Found predominantly in women, the syndrome is tough to detect and there is no known cure. Here are nine facts about fibromyalgia that can help you learn more about the painful disorder.
1. The origin of the word “fibromyalgia” is the Latin term for fibrous tissue (fibro) and the Greek ones for muscle (myo) and pain (algia).
2. The most common symptom of fibromyalgia is chronic musculoskeletal pain. The pain is widespread, that is, occurring on both sides of the body, both above and below the waist. The constant dull ache lasts for at least three months.
3. Patients suffering from fibromyalgia experience decreased levels of energy with moderate or severe fatigue. Most patients wake up tired. A reason for this is that sleep is often disturbed by the pain. Many also suffer from sleep disorders like insomnia and sleep apnea.
4. Fibromyalgia is also characterized by a slowdown of cognitive functions. Commonly referred to as “fibro fog,” a person’s ability to focus, pay attention and concentrate on mental tasks is impaired.
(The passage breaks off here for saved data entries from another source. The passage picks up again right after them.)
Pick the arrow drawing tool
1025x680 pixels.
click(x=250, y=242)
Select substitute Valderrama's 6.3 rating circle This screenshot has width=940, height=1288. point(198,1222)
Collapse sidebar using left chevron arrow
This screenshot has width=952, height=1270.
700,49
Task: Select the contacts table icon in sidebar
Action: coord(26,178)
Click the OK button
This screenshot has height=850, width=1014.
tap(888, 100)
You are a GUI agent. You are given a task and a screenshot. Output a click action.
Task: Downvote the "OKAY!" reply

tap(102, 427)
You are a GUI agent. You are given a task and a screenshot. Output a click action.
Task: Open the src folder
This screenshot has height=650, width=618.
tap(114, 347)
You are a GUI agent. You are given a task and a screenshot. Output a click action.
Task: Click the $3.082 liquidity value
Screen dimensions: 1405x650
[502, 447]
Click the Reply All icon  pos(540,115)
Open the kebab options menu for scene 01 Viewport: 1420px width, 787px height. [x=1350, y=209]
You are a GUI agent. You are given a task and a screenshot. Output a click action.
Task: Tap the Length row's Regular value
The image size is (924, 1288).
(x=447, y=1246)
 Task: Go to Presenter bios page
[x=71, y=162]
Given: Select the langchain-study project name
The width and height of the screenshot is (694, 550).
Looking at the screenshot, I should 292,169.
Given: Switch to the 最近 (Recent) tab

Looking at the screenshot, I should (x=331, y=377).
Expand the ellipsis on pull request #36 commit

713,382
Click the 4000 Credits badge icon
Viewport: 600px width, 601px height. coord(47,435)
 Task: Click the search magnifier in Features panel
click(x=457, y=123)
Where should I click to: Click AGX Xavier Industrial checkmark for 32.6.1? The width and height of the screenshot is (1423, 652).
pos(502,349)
5. The causes of fibromyalgia are unknown and there is no cure for the condition. Pain management, distraction techniques and resistance training have reportedly helped patients in dealing with the major symptoms.
6. There are no diagnostic laboratory tests to detect fibromyalgia and the major symptoms — pain and fatigue — overlap with those of a number of other conditions. Doctors generally have to rule out other possible causes to establish a diagnosis for fibromyalgia.
7. Even though it is often considered similar to the condition, fibromyalgia is not a form of arthritis. There is no inflammation or damage to the joints, muscles, or other tissues. However, the two do have common symptoms — pain, fatigue, and inability to carry out regular daily activities. Both are also considered rheumatic conditions — impacting the joints and soft tissues, causing chronic pain.
8. The likelihood of women developing the syndrome is significantly higher than that of men. While some estimates say that fibromyalgia affects about five million Americans (over the age of 18), 80 to 90 percent of the cases are women, for unknown reasons.
9. The syndrome is not fatal and does not damage the joints, muscles, or internal organs. For a number of the patients, the condition does improve over time.